--- Text segment Enclosed Below ---
In Europe, ages of consent were generally younger than here in America. Also, there are many "teen clubs" where there is no alcohol. ABBA's Benny wrote the song.
I’m 50, from the Midwest US, and have been clubbing since I was 14…y’all younger generations were SHELTERED! 😂
As a teenager of the 70's there were under age disco's at the Newcastle Town Hall, and they were great.
Cheers from Australia 🇦🇺
🙏 "Thank You For the Music" is one of the most beautiful of ABBAs songs. There are many of course. And thank you Black Pegasus for the reactionsl ❤🙏
I lived in Denmark in the late 70s and they were everywhere. We went to the clubs at 16, drank and danced all night. Different times back then. I saw them twice and it was phenomenal. Their talent was exceptional.
We used to go out to the clubs and dance without any other expectations. No pressure. Just fun.
Sign me up for your ABBA rabbit hole. Although there are tons of songs I'd do before Chiquitita... like Gimme! Gimme! Gimme!, The Winner Takes it All, Super Trouper, Fernando, Take A Chance On Me for starters...
--- End of Enclosed Text segment ---
--- Data for review Enclosed Below ---
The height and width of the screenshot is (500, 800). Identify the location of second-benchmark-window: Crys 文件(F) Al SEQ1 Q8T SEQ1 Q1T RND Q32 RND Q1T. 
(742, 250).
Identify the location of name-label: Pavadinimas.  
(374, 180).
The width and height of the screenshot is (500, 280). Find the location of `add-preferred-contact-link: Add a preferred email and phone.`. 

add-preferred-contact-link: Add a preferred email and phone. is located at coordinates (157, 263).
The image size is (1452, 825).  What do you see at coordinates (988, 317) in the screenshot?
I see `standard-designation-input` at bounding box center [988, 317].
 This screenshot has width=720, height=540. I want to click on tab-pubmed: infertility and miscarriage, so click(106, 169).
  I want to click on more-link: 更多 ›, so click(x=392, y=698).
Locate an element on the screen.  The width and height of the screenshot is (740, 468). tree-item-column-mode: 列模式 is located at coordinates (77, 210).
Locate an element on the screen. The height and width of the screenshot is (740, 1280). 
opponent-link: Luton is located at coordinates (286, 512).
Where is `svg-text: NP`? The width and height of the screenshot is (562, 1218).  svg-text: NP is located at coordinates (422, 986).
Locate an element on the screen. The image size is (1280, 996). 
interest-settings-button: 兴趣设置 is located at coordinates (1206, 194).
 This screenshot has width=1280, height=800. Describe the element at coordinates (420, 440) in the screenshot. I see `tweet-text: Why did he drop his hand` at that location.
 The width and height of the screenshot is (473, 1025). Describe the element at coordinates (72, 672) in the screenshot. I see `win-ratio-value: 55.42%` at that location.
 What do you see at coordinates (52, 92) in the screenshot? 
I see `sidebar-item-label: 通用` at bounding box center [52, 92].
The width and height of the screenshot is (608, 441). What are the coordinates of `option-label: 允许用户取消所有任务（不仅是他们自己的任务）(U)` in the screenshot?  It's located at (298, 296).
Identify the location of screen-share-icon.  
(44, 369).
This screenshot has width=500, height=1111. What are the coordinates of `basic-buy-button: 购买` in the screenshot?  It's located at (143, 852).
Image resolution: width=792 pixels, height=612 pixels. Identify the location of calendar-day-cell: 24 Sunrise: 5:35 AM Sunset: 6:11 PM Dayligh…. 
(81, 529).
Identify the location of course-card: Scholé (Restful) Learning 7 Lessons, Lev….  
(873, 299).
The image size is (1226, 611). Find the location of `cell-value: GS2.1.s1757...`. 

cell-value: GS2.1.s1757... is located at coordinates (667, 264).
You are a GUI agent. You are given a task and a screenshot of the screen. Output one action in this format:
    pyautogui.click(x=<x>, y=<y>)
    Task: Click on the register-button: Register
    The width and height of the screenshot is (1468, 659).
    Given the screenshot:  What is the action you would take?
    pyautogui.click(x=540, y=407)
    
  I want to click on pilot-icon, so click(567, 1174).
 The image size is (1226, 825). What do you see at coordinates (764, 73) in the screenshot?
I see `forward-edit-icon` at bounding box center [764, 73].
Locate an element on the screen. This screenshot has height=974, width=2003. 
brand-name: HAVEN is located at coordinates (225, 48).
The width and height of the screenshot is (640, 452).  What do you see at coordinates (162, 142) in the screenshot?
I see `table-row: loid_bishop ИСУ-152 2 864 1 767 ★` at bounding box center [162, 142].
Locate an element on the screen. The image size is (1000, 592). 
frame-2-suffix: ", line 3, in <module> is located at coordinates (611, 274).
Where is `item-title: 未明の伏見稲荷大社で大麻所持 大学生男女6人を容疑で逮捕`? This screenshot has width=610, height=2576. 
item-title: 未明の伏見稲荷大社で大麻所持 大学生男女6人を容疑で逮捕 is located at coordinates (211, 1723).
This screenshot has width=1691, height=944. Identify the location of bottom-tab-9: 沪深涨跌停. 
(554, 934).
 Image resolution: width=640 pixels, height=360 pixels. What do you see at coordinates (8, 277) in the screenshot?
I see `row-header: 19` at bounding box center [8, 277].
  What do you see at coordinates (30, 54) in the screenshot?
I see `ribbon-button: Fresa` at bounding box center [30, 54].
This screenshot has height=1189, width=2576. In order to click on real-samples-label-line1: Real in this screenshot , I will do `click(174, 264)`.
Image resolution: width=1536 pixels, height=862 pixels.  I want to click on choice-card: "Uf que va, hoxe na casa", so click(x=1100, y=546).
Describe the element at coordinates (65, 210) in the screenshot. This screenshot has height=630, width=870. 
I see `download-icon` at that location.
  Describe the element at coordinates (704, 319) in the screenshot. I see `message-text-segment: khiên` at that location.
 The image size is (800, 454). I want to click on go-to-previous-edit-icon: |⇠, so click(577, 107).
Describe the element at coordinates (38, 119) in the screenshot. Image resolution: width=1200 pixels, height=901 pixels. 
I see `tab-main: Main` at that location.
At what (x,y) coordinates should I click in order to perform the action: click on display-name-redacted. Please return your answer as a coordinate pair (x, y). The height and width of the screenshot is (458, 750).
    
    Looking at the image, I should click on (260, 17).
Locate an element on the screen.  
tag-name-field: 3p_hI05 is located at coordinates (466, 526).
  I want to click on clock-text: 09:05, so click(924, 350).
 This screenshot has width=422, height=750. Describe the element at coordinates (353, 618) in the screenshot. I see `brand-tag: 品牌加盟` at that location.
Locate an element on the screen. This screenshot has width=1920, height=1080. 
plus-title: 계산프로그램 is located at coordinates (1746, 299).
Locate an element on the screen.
--- End of Enclosed Data for review ---
**What you need to do**
(1) Do the following statements agree with the ABBA comments? Answer yes or no for each, and quote the words from the comments that decide it.
(a) One commenter went to under-age discos at the Newcastle Town Hall in the 70s.
(b) The commenter from the Midwest US started clubbing at 16.
(c) One commenter would pick Chiquitita before any other ABBA song.
(2) Go on with the ABBA comments, adding new ones after the last comment shown.

**Responses by task**
(1)
(a) Yes: "As a teenager of the 70's there were under age disco's at the Newcastle Town Hall, and they were great."
(b) No: "I’m 50, from the Midwest US, and have been clubbing since I was 14"
(c) No: "there are tons of songs I'd do before Chiquitita"

(2)
For many of us, it really was very inncent. We really just wanted to dance. One of my best memories, I was 19, my work had a dance for some reason. I guess people were not sure of proticol or something, NO one asked me to dance. So, heck, I think it was Santana that came on and I went out to dance by myself. By the end of the night I was dancing with half a dozen guys, it was all just great fun. Raise your girls to recognize their own inherent worth, and they'll be OK.
She is 17 because, yes, it was different back then. On the maturity scale, yesterday's 17 doesn't even compare to today's 17. I know 16 yr olds today that are perfectly happy having their parents chauffer them wherever they want to go. In the 70's & 80's your drivers license was your ticket to freedom and personal responsibility. In fact, I had a part-time job and a checking account at 17. I'd add that this song is mild compared to a fair amount of the stuff out there today.......right Cardi B?
It is not like that at all. Once again you people live through rose coloured glasses and are too stupid to know better.
Honey, I was in the discos at 17, it was different back then...
Yes ,I don't know what happened we were younger and it was ok...BP traveled the world with rap. Do you know how rap ( early gangster type garbage) corrupted the youth? What freaking kind of clubs were young kids going in then and seeing what goings on and hearing what kind of language???
Truth
We got in bars and were supposed to drink beer only, but I got mixed drinks and had many taken away, because they knew I was under 21!! Oh, the memories!! 😂😂
Girls back then just growing up & being girls together can invoke a reaction in men with no intention to do so. So to a guy, it is a tease. Then, forcfome goals, it's intentional. Have 4 sisters...2 innocent and 2 snakes...
Hormones man
It was not all that different then. Now the girls hang out with Drake or Diddy.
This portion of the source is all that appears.